See also Configuration of user-specific Advanced URLs. - FilenameFactory Usually, URL paths are generated in the file system on the basis of the structure of the generated project node. Use the “FilenameFactory” interface to allocate paths within the file systen independently of URLs.
- PathLookup In FirstSpirit SiteArchitect, it is possible to define user-defined paths to hierarchically higher level elements such as Media or Site Store folders in addition to defining user-defined URLs or paths to project nodes such as media or page references. The PathLookup interface can be used to include these paths during the generation of a child object URL.

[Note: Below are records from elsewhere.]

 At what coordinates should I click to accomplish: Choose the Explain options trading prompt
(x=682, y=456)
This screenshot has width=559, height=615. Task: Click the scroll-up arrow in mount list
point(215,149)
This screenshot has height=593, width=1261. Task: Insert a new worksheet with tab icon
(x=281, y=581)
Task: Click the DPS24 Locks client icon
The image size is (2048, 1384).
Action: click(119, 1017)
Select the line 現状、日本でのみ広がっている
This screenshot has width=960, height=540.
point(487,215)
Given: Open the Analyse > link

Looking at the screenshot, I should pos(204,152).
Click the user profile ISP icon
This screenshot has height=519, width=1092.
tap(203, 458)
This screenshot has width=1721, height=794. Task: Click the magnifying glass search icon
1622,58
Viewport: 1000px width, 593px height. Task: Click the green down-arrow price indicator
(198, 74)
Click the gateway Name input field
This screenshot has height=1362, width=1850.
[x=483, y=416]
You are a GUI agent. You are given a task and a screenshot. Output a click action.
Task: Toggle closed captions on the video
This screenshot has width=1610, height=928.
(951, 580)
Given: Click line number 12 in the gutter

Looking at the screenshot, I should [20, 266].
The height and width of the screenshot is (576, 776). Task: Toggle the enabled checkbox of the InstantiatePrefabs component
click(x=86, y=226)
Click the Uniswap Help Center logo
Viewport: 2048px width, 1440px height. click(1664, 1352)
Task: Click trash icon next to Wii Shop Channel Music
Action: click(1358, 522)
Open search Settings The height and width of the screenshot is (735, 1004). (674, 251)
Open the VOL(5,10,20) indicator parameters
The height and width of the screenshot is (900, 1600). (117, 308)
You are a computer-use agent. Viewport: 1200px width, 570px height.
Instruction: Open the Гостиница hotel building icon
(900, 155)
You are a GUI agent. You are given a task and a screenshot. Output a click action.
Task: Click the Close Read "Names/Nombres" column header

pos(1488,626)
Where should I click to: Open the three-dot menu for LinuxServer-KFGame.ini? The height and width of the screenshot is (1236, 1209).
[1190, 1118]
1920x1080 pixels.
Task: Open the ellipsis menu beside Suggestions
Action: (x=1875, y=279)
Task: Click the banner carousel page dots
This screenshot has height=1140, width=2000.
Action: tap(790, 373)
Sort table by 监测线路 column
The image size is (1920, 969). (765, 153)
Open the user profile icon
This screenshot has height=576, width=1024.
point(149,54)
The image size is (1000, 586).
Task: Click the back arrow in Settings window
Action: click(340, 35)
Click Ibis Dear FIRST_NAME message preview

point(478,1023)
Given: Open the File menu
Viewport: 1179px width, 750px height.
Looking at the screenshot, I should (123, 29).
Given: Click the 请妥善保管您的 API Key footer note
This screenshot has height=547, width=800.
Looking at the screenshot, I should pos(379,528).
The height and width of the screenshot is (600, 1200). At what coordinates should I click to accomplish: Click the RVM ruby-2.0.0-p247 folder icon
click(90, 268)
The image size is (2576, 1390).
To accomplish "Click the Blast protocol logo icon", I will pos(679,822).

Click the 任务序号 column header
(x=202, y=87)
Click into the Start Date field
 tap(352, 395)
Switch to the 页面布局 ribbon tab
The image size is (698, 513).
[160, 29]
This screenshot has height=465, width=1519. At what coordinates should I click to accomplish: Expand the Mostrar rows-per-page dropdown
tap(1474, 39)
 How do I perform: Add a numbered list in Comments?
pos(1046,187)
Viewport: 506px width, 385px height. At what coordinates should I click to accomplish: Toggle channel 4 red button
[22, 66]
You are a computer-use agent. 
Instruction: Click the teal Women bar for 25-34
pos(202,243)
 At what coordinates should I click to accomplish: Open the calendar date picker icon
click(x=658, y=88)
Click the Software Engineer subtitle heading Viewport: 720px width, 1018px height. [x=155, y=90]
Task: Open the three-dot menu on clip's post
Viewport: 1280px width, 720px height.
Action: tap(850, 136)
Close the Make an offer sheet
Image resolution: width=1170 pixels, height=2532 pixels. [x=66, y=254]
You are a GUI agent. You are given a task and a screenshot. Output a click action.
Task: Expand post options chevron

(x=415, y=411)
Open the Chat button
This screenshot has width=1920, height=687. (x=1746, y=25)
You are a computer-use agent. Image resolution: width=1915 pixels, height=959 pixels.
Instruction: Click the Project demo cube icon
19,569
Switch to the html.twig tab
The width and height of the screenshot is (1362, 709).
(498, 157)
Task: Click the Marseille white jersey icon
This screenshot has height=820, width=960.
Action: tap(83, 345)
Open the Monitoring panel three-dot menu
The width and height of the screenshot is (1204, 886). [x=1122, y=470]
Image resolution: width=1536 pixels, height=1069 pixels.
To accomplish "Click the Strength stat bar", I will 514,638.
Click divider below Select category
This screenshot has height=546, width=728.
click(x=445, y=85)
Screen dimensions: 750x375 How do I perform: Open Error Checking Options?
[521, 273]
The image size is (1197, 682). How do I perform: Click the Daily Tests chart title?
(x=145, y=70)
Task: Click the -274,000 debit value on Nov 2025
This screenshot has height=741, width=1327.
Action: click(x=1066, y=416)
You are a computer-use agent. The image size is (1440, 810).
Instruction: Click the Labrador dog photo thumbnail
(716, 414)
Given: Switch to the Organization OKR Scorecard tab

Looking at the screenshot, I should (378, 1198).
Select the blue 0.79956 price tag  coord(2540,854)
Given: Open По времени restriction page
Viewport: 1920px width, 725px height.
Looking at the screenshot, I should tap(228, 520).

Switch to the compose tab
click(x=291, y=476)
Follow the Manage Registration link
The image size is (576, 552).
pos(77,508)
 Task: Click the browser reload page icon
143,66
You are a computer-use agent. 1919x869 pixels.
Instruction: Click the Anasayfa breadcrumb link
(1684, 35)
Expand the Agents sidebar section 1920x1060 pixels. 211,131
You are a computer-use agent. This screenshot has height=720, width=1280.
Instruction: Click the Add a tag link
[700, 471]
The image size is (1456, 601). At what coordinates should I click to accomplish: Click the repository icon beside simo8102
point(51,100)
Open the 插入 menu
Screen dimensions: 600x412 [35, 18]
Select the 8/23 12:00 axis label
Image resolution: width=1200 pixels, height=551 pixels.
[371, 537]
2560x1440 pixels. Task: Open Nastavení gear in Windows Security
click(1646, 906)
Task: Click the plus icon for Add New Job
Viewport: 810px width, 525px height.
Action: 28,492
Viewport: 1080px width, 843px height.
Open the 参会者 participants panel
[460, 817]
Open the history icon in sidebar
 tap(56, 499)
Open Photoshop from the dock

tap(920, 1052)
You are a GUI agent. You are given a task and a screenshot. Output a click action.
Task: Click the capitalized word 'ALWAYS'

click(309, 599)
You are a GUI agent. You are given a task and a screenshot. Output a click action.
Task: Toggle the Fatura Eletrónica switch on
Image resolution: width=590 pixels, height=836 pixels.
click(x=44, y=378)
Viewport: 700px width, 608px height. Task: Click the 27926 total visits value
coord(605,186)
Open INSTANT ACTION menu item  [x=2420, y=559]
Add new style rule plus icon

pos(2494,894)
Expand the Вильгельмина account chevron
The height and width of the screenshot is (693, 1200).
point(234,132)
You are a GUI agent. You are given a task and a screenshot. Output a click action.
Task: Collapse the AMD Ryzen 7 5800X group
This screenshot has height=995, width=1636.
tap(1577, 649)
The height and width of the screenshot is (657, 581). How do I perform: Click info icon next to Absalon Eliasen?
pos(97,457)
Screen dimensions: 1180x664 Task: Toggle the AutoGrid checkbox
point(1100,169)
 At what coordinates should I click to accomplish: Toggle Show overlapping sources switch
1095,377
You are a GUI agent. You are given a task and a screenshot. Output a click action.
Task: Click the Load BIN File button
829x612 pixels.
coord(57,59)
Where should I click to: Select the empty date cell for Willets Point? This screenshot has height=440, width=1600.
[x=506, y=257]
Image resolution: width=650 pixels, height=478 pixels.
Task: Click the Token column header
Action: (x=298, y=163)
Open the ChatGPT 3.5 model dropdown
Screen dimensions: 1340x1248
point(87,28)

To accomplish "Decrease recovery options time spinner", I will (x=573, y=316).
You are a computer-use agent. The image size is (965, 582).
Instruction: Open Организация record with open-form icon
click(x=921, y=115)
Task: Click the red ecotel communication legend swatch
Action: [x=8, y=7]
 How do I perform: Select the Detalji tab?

A complex URL generation strategy makes it impossible to determine in advance whether conflicts (identical file names) might occur as a result of user actions (e.g. moving nodes in the tree structure). This may be discovered quite late (e.g. when generating the file or when first deployed), which means that problems may occur due to poor implementation and/or poor selection of display names that could not occur in the standard URL generation mode. These problems are detected and eliminated automatically by appending a consecutive number to the names in order to make them unique. |
Adaptation of the URL creator affects the downstream deployment processes and live system configuration. These may need to be adapted to the modified URL creator. |
All defined SEO or Short URLs in a project can be read out via the interface UrlAgent (package: de.espirit.firstspirit.agency). Reading out can take place in the GenerateTask at the time of generation, for example, or the process can be used within RewriteRules for a web server (e.g., if URLs are modified on the live page). |
Advanced URL Creator (reference implementation)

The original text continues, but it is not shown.